The last rental I had from last month's lot was Sunshine, which is directed by Danny Boyle.
Boyle has done lots of great films - Trainspotting, Shallow Grave, 28 Days Later - and this is no exception. It really is a good film.
Interestingly, it's a proper sci-fi film as well. The plot is a little hokey - it's about them restarting the sun with a bomb, which is wrong on so many scientific levels, but apart from that is was pretty accurate, scientifically.
One of the unfortunate things with doing proper science fiction nowadays is that you have some true giants in the field - Solaris and 2001AD come to mind as particular example here, but also things like the first Alien and Bladerunner ride a cusp of respectability too.

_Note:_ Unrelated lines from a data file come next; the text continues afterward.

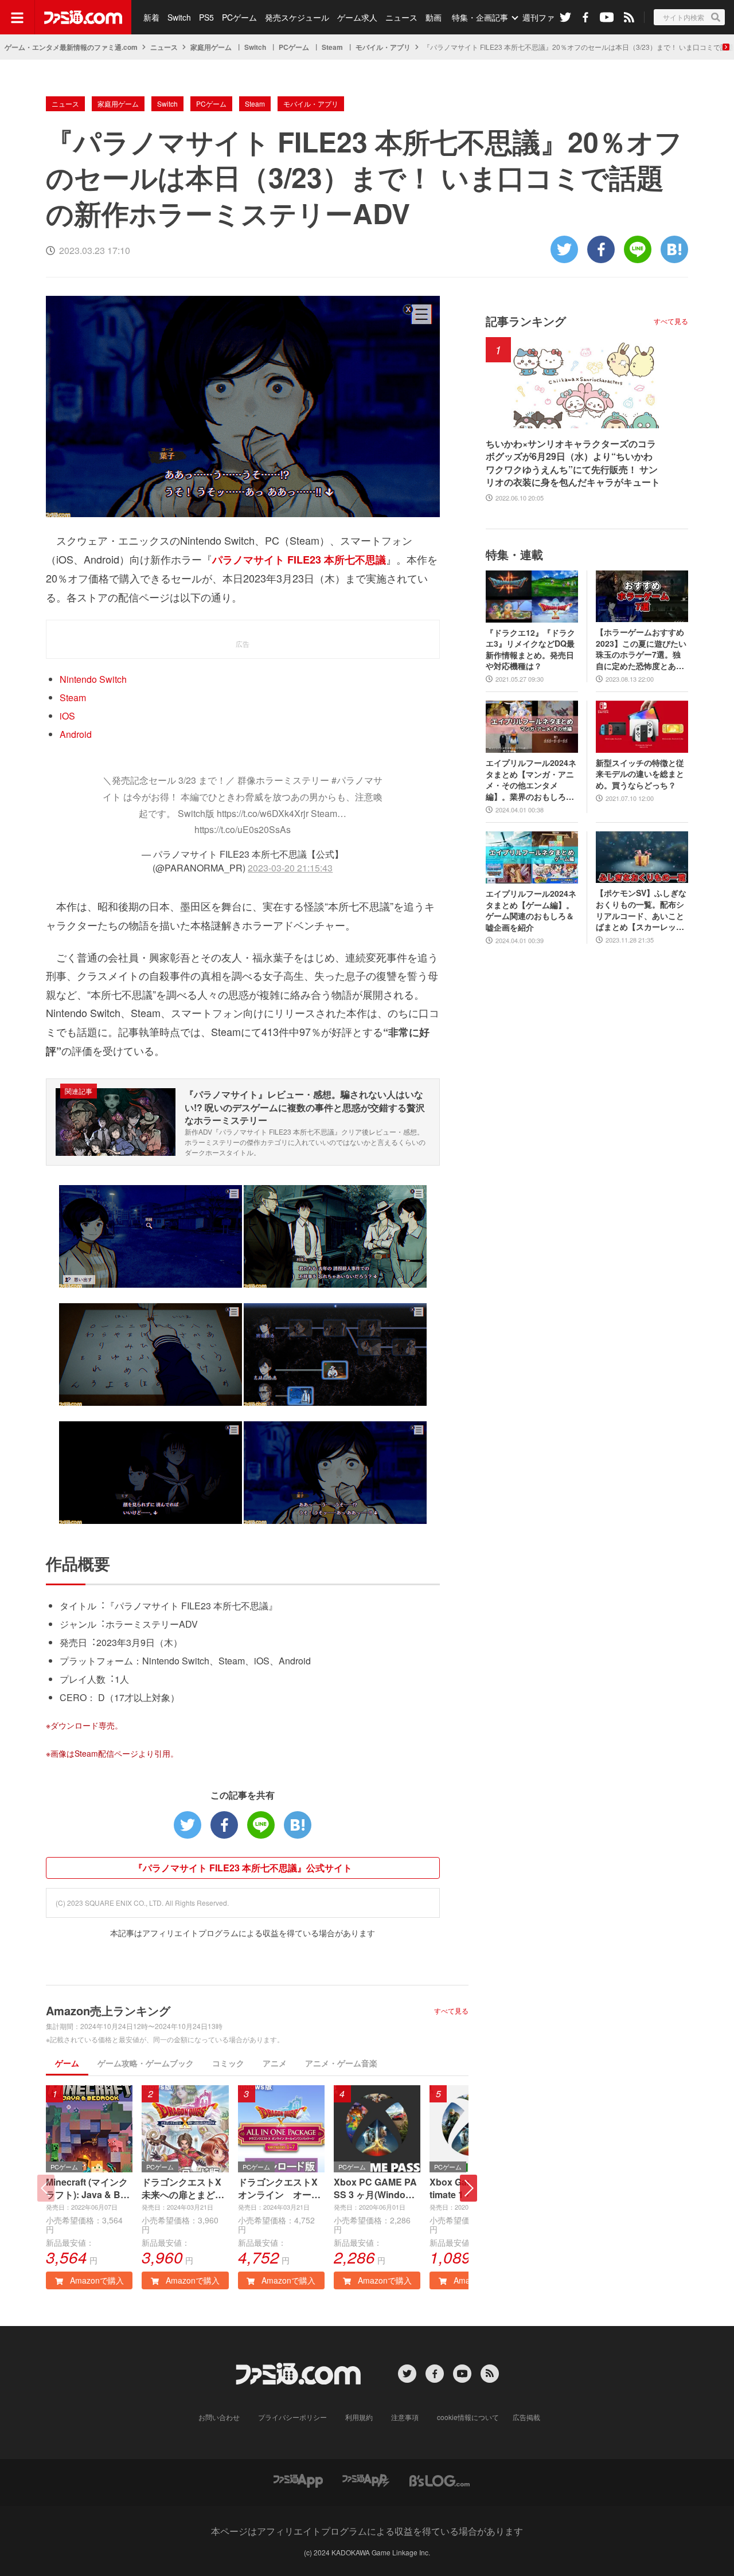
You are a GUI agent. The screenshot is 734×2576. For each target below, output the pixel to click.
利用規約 (359, 2417)
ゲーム (67, 2063)
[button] (468, 2188)
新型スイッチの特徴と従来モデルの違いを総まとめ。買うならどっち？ (640, 774)
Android (76, 734)
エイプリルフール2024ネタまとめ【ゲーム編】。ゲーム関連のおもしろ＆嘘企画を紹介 (531, 910)
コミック (228, 2063)
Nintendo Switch (93, 679)
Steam (332, 47)
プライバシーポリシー (292, 2417)
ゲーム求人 (357, 17)
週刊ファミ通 (546, 17)
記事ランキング (526, 320)
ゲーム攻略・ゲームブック (145, 2063)
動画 (433, 17)
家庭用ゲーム (211, 47)
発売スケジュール (297, 17)
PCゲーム (239, 17)
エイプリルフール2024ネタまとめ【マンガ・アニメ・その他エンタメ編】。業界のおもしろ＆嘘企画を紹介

How Boyle deals with this is quite interesting - he essentially ploughs on regardless.
In other words, rather than fret over how something might be "a bit like 2001AD", or make it a homage or try to do something completely (self-consciously) different, he just does it - if it's the same/similar or reminiscent then fair enough, if it isn't then that's good as well.
It makes for a much straighter film. It makes it more believable - that stuff was like that in those other films and this one too, because we've both got it right, if that makes any sense.
There are also some interesting sub-texts to the film, dealing especially with God and the meta-physical, and it kinda makes you think quite a bit, but not in a particularly brow-beating manner, the questions are just there if you want to explore them.
It's also stunningly pretty. The CGI of the spaceship is some of the best I've seen - and what's more, it was apparently a fairly low-budget film. CGI is at such a state of maturity nowadays it's almost scary.
I kinda abandoned the whole "I always prefer 'real' effects to CGI" attitude when I learnt that the end shot of Spiderman 2 was entirely artificial. Sunshine just confirms that digital is now so good you generally can't tell the difference.